# COMPLETE THE FOLLOWING
1. In the text on text classification and clustering, which two algorithms are used to carry out the two tasks?
2. From the text on text classification and clustering, write out the part from "For training K-NN" to "delivers the ball.", replacing "coin" with "penny".

Start EXCERPT PROVIDED

Text classification is a problem where we have fixed set of classes/categories and any given text is assigned to one of these categories. In contrast, Text clustering is the task of grouping a set of unlabeled texts in such a way that texts in the same group (called a cluster) are more similar to each other than to those in other clusters.

This blog-post implements the above two tasks using well-known machine algorithms: K-NN and K-Means respectively. We will walk through the following steps:

1. A simple text cleaning definition.
2. Feature Extraction.
3. Training the models.
4. Testing the models.

For training K-NN and K-Means models, the following 30 sentences were collected from 3 categories, namely Cricket, Artificial Intelligence and Chemistry.

1. Cricket is a bat and ball game played between two teams of eleven players each on a cricket field.
2. Each phase of play is called an innings during which one team bats, attempting to score as many runs as possible.
3. The teams have one or two innings apiece and, when the first innings ends, the teams swap roles for the next innings
4. Before a match begins, the two team captains meet on the pitch for the toss of a coin to determine which team will bat first.
5. Two batsmen and eleven fielders then enter the field and play begins when a member of the fielding team, known as the bowler, delivers the ball.
6. The most common dismissal in cricket match are bowled, when the bowler hits the stumps directly with the ball and dislodges the bails. Batsman gets out.
7. Runs are scored by two main methods: either by hitting the ball hard enough for it to cross the boundary, or by the two batsmen swapping ends.
8. The main objective of each team is to score more runs than their opponents.
9. If the team batting last is all out having scored fewer runs than their opponents, they are said to have "lost by n runs".

End EXCERPT PROVIDED
Start GIVEN INFORMATION

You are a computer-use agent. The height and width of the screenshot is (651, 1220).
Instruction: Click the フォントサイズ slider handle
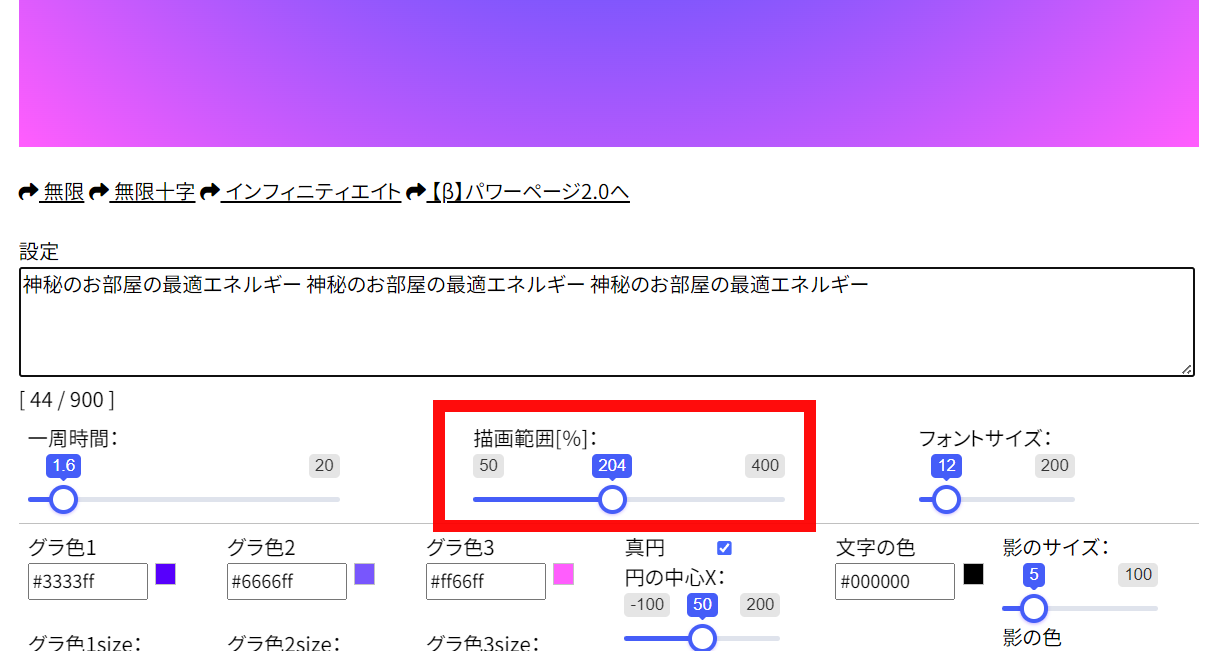(x=946, y=499)
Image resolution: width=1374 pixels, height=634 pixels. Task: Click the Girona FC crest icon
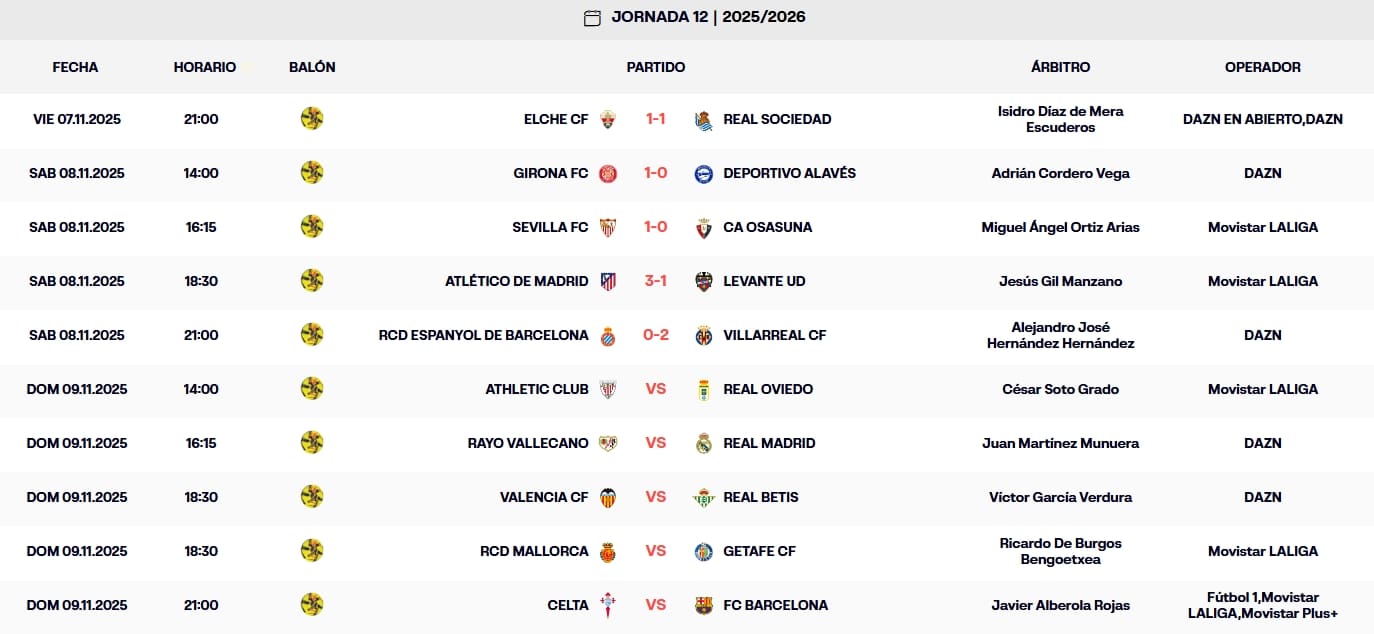[x=608, y=173]
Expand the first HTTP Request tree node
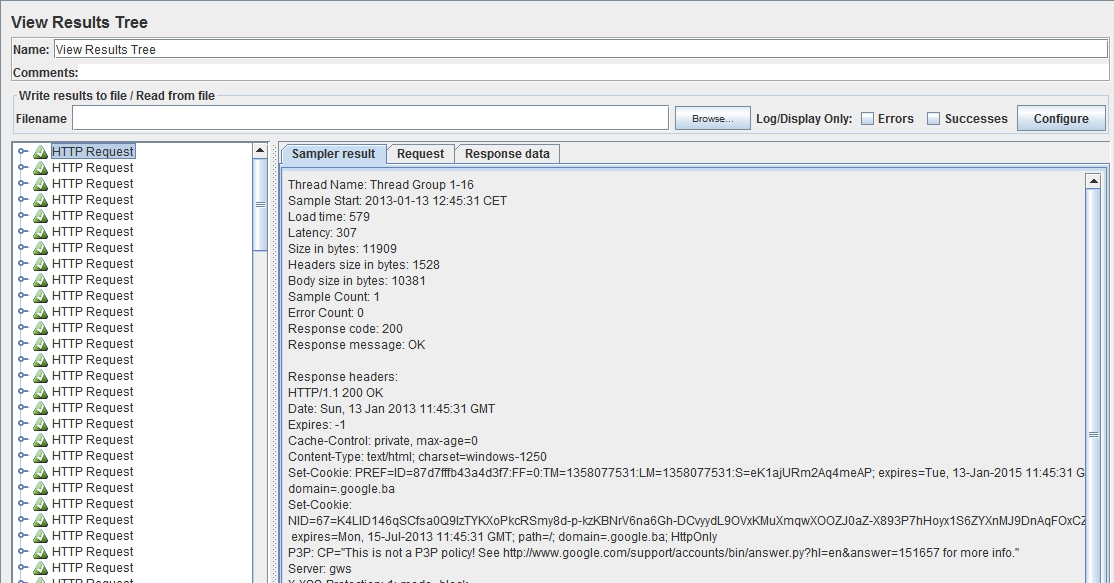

End GIVEN INFORMATION

# RESULTS FOR EACH TASK
1. K-NN and K-Means.

2.
For training K-NN and K-Means models, the following 30 sentences were collected from 3 categories, namely Cricket, Artificial Intelligence and Chemistry.

1. Cricket is a bat and ball game played between two teams of eleven players each on a cricket field.
2. Each phase of play is called an innings during which one team bats, attempting to score as many runs as possible.
3. The teams have one or two innings apiece and, when the first innings ends, the teams swap roles for the next innings
4. Before a match begins, the two team captains meet on the pitch for the toss of a penny to determine which team will bat first.
5. Two batsmen and eleven fielders then enter the field and play begins when a member of the fielding team, known as the bowler, delivers the ball.